Der 11. Juni ist ein Weg, um diese Amnesie zu bekämpfen, ein Versuch ein Langzeitgedächtnis im anarchistischen Alltag zu erhalten. Dies schafft nicht nur Unterstützung für Anarchist*innen die in staatlichen Gefängnissen eingesperrt sind, sondern zwingt uns auch auf das Vorhergegangene zurückzublicken. Sich zu erinnern, was frühere Generationen getan haben, kann uns mit Ideen inspirieren, die wir vergessen haben und uns helfen zu verstehen, wie unsere derzeitigen Praktiken entstanden sind.

Während diejenigen von uns, die den 11. Juni organisieren, den Fokus auf Langzeitgefangene legen und auf die oftmalige Unverhältnismäßigkeit der Länge der Haftstrafen hinsichtlich der eigenen Strafnormen der Justiz hinweisen, bedeutet dies nicht, dass wir die Regierung für ihre Ungerechtigkeit kritisieren. Anstatt uns für ein faires Strafmaß einzusetzen streben wir die völlige Abschaffung aller Gefängnisse an: sowohl die physischen Käfige, um Menschen zu entführen, wie auch als Logik der sozialen Kontrolle, die Überwachungstechnologien, Bewährungsstrafen und Fußfesseln umfasst. Während wir diejenigen unterstützen, die die Gesetze des Staates so auslegen, dass unsere Gefährt*innen so früh wie möglich wieder frei kommen, sind wir auch verpflichtet all jene zu unterstützen, die auf ihre frühzeitige Entlassung warten oder keinerlei Möglichkeit auf Hafterlass haben. Wir wollen die Grenzen, was diese Verpflichtung bedeutet, erweitern und verschieben. Unser Schwerpunkt auf Langzeitgefangenen soll sicherstellen, dass unsere Gefährt*innen auch im weiteren Verlauf der Zeit Unterstützung erhalten.

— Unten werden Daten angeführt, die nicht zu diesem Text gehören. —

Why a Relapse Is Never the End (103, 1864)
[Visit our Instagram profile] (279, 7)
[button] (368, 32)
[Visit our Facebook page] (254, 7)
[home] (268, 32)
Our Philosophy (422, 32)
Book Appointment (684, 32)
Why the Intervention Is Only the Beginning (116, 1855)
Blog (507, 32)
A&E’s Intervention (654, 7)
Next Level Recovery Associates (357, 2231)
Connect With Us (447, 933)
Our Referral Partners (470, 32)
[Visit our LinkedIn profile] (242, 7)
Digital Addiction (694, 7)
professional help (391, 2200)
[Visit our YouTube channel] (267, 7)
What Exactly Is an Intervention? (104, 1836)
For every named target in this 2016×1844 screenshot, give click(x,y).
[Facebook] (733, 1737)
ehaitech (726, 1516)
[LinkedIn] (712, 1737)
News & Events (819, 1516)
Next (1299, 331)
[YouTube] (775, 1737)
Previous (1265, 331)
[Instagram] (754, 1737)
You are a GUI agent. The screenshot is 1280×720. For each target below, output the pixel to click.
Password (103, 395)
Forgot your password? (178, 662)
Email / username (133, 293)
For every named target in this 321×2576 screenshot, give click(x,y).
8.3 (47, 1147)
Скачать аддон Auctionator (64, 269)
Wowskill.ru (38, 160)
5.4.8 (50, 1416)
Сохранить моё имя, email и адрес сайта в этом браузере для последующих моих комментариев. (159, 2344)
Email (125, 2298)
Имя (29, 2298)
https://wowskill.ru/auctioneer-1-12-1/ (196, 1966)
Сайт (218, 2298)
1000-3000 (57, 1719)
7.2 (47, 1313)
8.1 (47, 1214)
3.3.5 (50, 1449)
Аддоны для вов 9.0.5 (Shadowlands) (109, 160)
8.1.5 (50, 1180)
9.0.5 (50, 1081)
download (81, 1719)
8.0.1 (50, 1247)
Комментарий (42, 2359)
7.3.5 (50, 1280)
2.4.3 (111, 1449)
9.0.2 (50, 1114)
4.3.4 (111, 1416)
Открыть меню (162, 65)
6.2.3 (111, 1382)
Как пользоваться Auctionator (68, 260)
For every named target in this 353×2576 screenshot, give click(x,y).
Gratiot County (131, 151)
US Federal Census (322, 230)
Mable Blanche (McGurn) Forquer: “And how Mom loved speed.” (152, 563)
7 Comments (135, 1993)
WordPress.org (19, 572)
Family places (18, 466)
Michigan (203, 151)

Die Person, die am längsten am 11. Juni im Fokus steht, ist Marius Mason. Marius ist Anarchist, Umwelt- und Tierrechtsaktivist und ist zu 22 Jahren Knast verurteilt worden. Er hat sich schuldig bekannt, an einem Brandanschlag auf ein Labor der Michigan State University, die für Monsanto GVO*-Forschung betrieb, im Jahr 1999 beteiligt gewesen zu sein sowie an 12 weiteren Aktionen der Zerstörung von Eigentum. Marius wurde 2009 während der Green Scare** verhaftet, einer Zeit in der die US-Regierung hart gegen die Kämpfe der Umwelt- und Tierbefreiungsbewegung vorging. Bis 2017 war er in einem Hochsicherheitsgefängnis eingesperrt, aus welchem er nach der ständigen Fürsprache externer Unterstützer*innen in den Normalvollzug verlegt wurde. Zu Beginn dieses Jahres wurde Marius schließlich nach Danbury verlegt, wodurch er vielen seiner Familie und Freund*innen näher ist. Im Jahr 2014 machte Marius seine Transsexualität öffentlich und verwendete ab da das Pronomen „er“ und bekam schließlich 2016 Zugang zu einer Hormonbehandlung. Weitere Informationen findet ihr auf seiner Support-Webseite.

Gefangenen Updates

Sean Swain trat im September in den Hungerstreik, nachdem ihm die Gefängnisverwaltung einige seiner Privilegien aufgrund seiner Schriften entzogen hatte. Michael Kimble war einer von acht Holman-Häftlingen im Juni 2018 die von der Aufstandsbekämpfungseinheit geschlagen und ohne ersichtlichen Grund weggesperrt wurden. Er ist mittlerweile wieder im Normalvollzug. Jeremy Hammond wurde von einer Wache angegriffen, nachdem er diese versehentlich mit einer Tür gestoßen hatte, und musste monatelang in Isolationshaft bleiben, um anschließend ins FCI Memphis verlegt zu werden, welches eine höhere Sicherheitsstufe hat. Er darf seinen Hochschulabschluss nicht machen und wurde aus einem Unterstützungsprogramm entfernt, wodurch die Reduzierung seiner Haftstrafe um 1 Jahr hinfällig wurde.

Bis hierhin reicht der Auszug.